Sometimes technology, such as process-enhancing software and the flood of data it produces, can blind and confuse us instead of enlightening us. Big data is powerful for healthcare and can help clinicians identify risks and trends, enabling them to intervene for patients in new ways. However, the flood of healthcare data can also blind us, narrow our perspective, and even cause us to miss the broader context of a clinical encounter. For example, a hyper-focus on workflow process to improve coding productivity may not necessarily improve quality. (See L. Gordon Moore, MD, on how data entry demands can distract from patient care). Too much information—out of context—can become digital noise, and instead of becoming more informed, we can become data blind.

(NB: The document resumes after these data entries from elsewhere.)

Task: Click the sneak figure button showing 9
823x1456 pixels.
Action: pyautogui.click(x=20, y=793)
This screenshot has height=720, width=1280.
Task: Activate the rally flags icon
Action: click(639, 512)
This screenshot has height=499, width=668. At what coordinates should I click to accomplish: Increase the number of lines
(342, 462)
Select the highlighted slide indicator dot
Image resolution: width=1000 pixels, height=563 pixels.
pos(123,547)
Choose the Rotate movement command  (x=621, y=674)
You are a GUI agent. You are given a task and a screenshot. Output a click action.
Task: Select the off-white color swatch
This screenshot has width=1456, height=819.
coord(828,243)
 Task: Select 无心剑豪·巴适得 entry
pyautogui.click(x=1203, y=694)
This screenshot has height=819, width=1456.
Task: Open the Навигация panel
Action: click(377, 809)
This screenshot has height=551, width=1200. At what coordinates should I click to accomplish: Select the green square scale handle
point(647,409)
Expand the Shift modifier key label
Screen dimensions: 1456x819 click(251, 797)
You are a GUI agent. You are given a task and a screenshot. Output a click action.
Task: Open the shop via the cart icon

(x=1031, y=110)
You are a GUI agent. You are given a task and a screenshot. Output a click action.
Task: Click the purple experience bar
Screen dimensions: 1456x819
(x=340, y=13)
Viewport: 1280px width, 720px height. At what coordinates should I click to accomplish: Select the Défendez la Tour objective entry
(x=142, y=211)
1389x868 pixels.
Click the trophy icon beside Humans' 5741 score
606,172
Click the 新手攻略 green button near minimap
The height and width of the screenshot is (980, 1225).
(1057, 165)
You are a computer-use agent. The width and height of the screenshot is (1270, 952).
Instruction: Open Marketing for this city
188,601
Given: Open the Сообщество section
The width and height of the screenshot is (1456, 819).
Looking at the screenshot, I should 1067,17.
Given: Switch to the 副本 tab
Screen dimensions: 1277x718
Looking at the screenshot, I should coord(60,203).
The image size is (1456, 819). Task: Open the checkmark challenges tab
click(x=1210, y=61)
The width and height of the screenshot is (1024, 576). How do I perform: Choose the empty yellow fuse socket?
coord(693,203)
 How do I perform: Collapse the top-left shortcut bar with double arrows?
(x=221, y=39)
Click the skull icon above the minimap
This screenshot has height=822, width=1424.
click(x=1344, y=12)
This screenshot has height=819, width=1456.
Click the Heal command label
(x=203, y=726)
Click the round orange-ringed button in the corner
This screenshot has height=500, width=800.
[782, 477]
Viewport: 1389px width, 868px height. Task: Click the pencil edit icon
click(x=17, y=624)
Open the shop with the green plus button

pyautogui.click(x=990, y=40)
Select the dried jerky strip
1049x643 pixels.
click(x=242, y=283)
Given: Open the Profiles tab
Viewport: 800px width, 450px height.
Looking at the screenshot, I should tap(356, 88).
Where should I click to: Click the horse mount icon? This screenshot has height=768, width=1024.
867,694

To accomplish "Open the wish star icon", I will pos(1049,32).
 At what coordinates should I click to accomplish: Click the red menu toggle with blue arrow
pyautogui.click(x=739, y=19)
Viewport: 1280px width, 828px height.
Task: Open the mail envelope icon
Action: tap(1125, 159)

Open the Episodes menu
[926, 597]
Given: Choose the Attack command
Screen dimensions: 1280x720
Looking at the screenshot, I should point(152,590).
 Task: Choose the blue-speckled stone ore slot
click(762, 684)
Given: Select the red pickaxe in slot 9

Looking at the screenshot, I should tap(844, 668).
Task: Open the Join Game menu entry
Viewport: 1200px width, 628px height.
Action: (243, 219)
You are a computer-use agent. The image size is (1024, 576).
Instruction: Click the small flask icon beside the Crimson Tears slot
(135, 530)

Albert Einstein famously said “Not everything that counts can be counted, and not everything that can be counted counts.” Peter Buell Hirsch, a communications professor at Baruch College in New York, says the “logarithmically expanding data universe” has “led to a condition not unlike snow blindness—the harder we look the less we can see.” See his article on Ogilvy.com

To filter the flood of information and sort out misunderstandings, we need context. We need clear communication, in real time, while the subject of misunderstanding—the toy bear, the traffic light, or an ER patient—is right in front of us. We need concurrent collaboration.

Nothing provides context like being there in person. Hospitals are starting to pay close attention to concurrent coding, which allows physicians, CDI specialists and coders to collaborate while the patient is still in the hospital, prior to discharge, while the patient encounter is being documented. Real-time encounters between doctors and patients—and between clinicians, coders and CDI specialists—are crucial to capturing a patient’s story in context. (Listen to Philip Resnick, PhD, Professor of Linguistics at the University of Maryland, to learn about more how natural human language and interactions enhance the clinical narrative).

My son, now 16 years old, has come so far that it’s hard to imagine his early struggles with mind blindness. He’s a considerate, outgoing young man with a 3.7 GPA. He runs cross country and track and performs with a high school choir group. He’s piecing together the puzzle of the world around him at an exponential rate, making sense of the flood of data and putting it in context. What was once blindness is now becoming acute sight.

Steve Cantwell is a senior marketing communications specialist at 3M Health Information Systems.